■ WHAT THIS TASK INVOLVES ■
Copy the entries from the line with "Where should I click to: Close" to the line with "Looking at the screenshot, I should pos(683,109).", keeping every line unchanged and leaving out everything else.

===== EXERCISE INPUTS

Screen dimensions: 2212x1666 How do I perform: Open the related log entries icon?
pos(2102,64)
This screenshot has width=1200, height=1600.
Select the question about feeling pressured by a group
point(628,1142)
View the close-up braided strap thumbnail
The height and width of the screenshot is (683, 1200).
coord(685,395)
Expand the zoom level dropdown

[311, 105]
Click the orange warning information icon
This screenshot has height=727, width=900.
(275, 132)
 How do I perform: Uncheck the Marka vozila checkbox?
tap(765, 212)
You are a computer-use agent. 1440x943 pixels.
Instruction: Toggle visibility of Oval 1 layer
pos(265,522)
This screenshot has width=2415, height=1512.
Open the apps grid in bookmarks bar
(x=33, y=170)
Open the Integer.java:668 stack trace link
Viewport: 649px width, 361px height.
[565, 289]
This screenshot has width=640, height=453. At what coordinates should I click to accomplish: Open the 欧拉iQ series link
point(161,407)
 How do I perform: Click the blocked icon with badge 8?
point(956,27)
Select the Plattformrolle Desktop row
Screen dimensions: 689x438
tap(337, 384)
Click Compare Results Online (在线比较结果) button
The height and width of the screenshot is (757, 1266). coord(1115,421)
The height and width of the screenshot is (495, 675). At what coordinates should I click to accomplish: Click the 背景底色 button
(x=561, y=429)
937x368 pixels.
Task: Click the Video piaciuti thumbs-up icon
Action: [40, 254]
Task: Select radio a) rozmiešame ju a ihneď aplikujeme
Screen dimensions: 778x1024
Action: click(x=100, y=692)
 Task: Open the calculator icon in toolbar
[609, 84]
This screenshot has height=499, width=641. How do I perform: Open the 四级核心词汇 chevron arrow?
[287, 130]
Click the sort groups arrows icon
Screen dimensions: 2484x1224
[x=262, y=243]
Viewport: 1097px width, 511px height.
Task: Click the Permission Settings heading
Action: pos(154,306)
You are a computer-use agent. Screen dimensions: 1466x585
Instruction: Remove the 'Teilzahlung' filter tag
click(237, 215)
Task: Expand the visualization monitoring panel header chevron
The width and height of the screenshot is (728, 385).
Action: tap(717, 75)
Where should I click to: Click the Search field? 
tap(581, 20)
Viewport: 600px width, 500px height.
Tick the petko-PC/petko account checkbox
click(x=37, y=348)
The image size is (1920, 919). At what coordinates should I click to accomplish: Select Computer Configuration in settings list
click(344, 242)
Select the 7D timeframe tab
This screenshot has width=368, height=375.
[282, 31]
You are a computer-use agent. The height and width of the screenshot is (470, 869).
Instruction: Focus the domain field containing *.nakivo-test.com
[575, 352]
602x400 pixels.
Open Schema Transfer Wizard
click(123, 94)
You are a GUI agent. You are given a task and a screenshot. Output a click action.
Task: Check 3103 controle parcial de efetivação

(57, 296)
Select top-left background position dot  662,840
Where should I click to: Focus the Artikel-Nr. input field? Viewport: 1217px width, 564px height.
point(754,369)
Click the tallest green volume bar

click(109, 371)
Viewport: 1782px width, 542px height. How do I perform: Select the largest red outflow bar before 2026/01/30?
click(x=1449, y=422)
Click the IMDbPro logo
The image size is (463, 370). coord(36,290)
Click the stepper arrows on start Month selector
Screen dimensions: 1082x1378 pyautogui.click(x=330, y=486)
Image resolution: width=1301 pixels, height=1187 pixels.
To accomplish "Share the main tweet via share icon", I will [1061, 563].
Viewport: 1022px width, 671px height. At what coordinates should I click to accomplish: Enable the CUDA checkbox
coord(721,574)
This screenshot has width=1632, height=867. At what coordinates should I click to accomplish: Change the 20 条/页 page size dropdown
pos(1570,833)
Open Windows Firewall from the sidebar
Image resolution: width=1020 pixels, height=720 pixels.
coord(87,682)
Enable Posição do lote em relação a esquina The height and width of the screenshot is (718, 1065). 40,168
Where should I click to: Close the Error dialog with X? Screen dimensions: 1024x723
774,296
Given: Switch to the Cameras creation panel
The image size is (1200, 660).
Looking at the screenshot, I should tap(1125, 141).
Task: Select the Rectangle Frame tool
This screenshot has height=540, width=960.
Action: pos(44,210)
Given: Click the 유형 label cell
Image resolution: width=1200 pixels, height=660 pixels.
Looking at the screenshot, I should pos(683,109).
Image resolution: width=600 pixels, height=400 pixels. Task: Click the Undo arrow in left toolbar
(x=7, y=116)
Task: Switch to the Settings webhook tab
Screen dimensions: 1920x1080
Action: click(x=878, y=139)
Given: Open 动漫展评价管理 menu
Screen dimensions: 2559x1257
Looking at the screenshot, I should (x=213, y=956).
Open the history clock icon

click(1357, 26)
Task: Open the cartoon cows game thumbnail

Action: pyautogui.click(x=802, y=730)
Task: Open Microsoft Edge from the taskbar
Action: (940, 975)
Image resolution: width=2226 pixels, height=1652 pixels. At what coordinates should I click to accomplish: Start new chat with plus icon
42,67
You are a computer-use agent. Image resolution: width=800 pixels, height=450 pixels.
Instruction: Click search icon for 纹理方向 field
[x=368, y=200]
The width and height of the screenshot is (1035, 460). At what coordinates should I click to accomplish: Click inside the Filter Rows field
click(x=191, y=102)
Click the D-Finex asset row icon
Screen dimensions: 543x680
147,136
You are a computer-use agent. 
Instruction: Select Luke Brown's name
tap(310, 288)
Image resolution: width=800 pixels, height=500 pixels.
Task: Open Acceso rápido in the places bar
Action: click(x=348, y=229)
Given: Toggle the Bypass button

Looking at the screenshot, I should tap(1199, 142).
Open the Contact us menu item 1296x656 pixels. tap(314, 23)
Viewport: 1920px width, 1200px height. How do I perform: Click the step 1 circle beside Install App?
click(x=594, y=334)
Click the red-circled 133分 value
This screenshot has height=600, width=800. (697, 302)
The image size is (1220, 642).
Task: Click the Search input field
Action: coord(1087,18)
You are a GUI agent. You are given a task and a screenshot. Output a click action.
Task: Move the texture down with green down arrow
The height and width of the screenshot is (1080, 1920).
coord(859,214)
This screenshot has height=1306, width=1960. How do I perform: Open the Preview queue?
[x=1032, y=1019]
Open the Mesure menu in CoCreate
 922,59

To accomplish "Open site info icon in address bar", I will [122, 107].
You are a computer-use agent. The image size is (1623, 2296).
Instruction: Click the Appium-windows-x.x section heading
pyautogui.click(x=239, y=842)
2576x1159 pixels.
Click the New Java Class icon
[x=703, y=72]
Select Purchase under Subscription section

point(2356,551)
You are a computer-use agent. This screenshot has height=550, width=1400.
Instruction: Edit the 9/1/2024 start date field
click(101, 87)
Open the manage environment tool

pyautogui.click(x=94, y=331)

==========

■ FULL SOLUTION ■
Where should I click to: Close the Error dialog with X? Screen dimensions: 1024x723
774,296
Given: Switch to the Cameras creation panel
The image size is (1200, 660).
Looking at the screenshot, I should tap(1125, 141).
Task: Select the Rectangle Frame tool
This screenshot has height=540, width=960.
Action: pos(44,210)
Given: Click the 유형 label cell
Image resolution: width=1200 pixels, height=660 pixels.
Looking at the screenshot, I should pos(683,109).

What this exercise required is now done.